_Description of the task_.
In the listing that follows, find the line with "Task: Switch to the Visual consoles tab", then copy exactly from it through the line with "The height and", leaving out every picture.

_Exercise data_.
↓↓↓
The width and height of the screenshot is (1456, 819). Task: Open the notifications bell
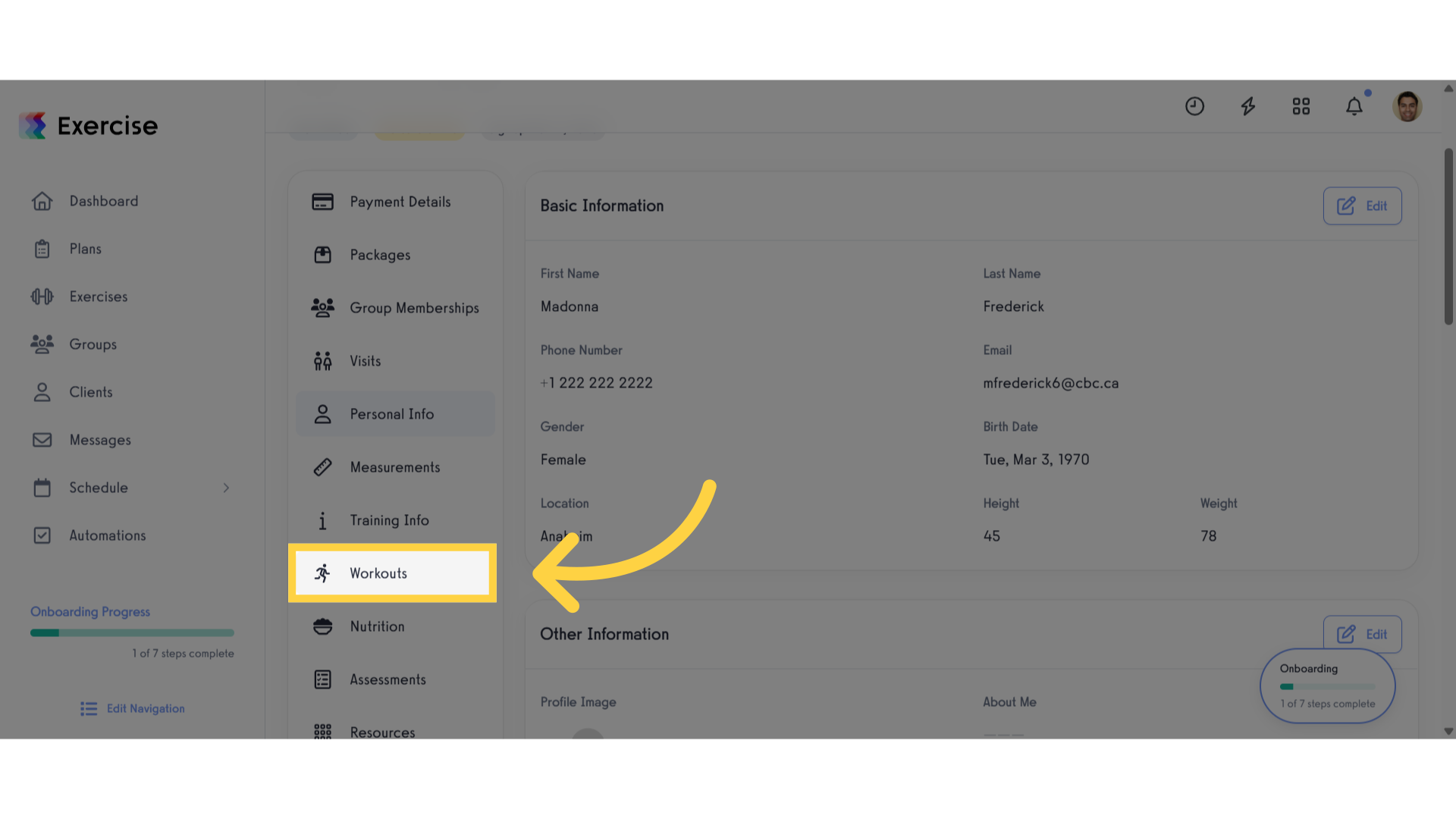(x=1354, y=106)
↑↑↑
↓↓↓
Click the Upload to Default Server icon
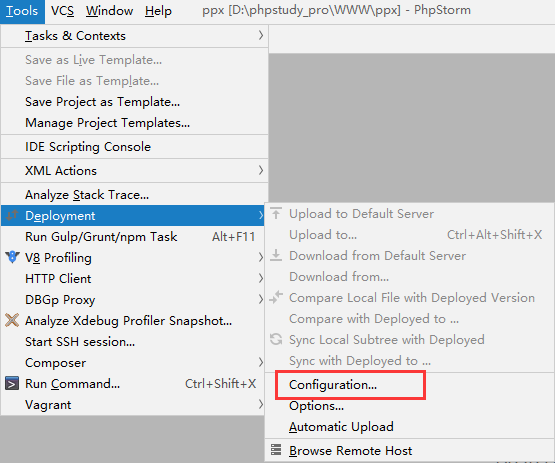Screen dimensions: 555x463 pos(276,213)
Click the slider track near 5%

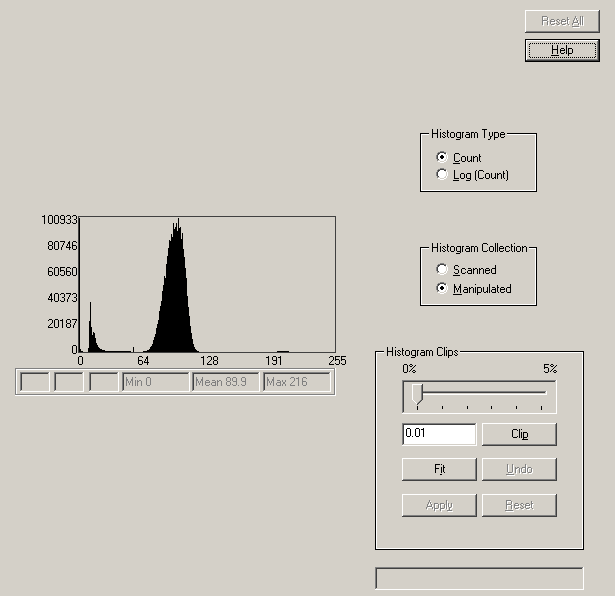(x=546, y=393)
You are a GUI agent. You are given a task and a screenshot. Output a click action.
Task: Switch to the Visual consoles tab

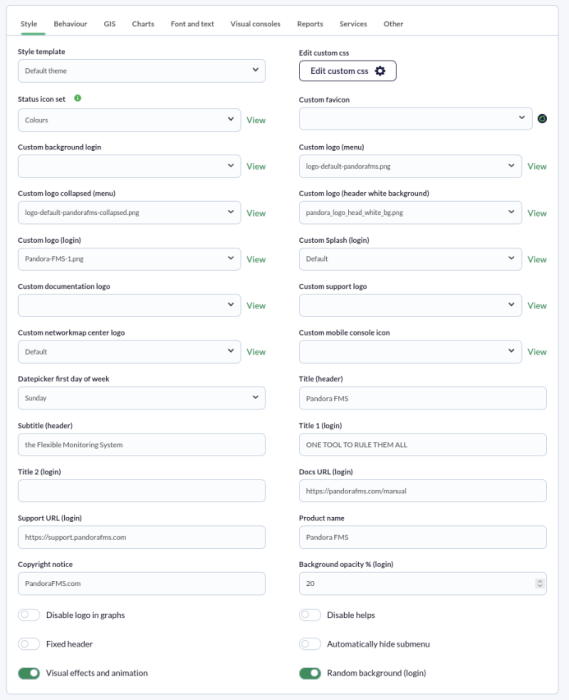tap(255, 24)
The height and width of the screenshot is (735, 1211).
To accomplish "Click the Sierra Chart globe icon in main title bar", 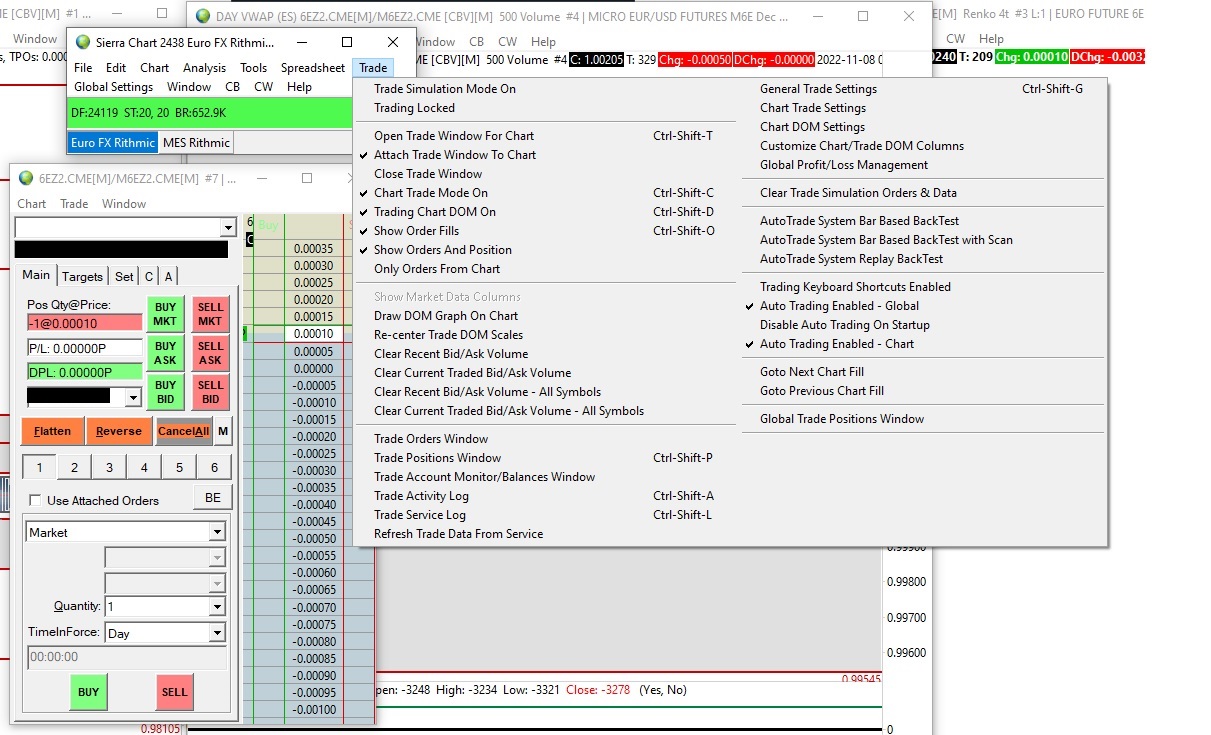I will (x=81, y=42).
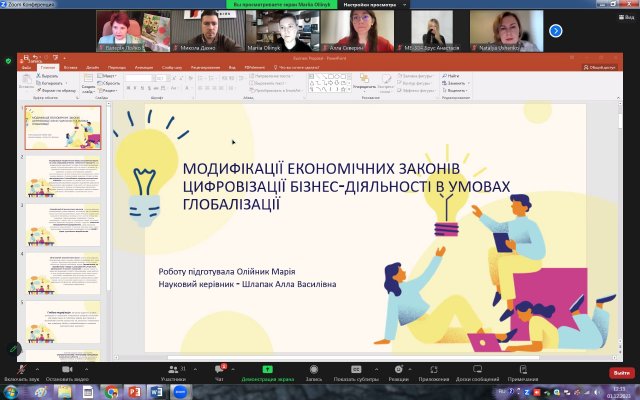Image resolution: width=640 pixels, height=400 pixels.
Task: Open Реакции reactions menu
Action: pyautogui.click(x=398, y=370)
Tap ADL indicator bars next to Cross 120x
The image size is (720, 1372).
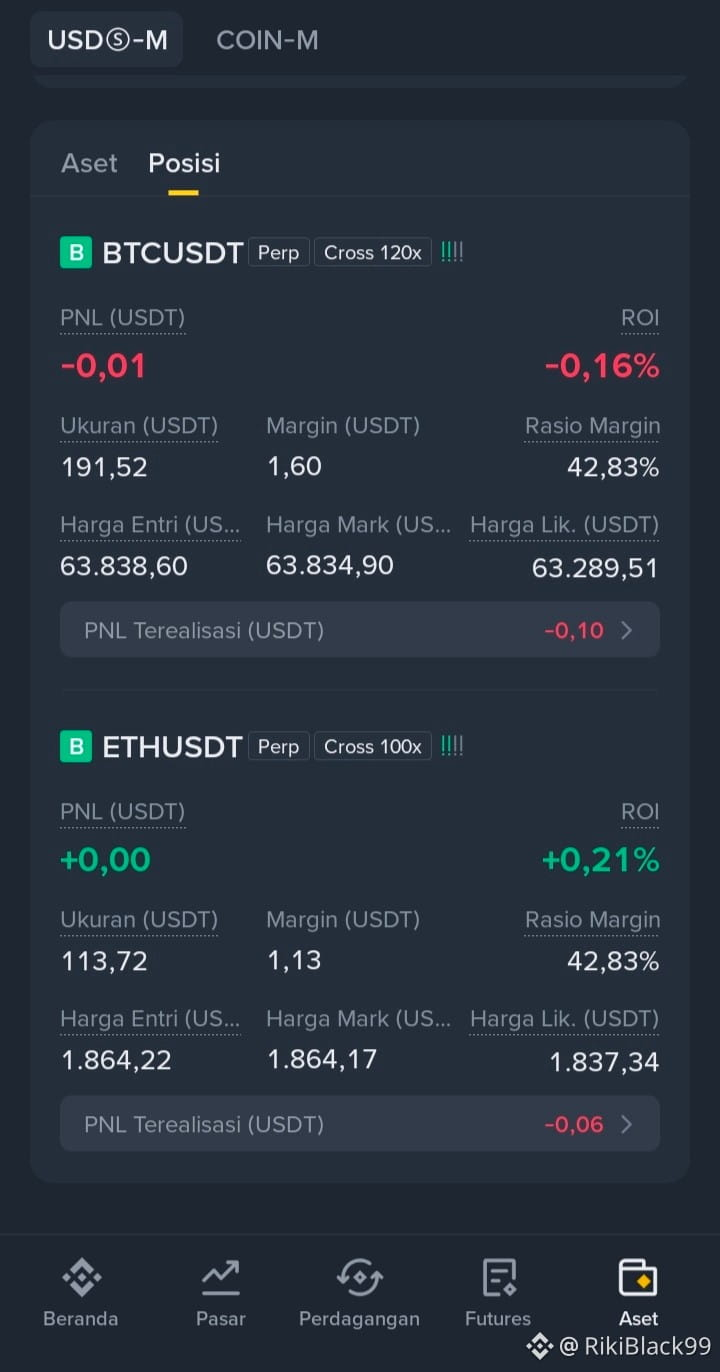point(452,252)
↑↑↑
↓↓↓
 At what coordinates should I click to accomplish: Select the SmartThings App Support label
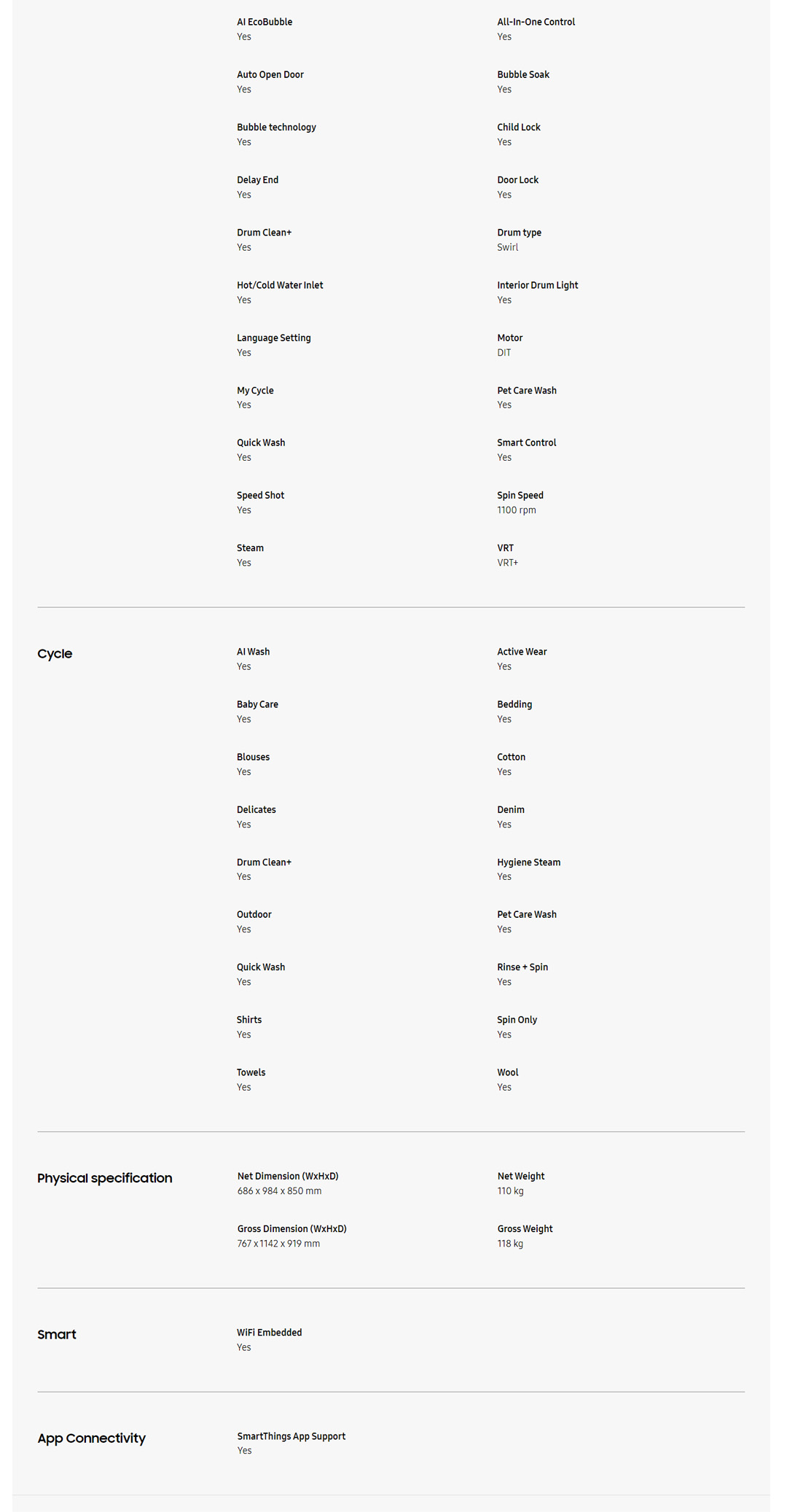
↑↑↑
_Solution_.
Task: Switch to the Visual consoles tab

tap(255, 24)
The height and width of the screenshot is (735, 1211).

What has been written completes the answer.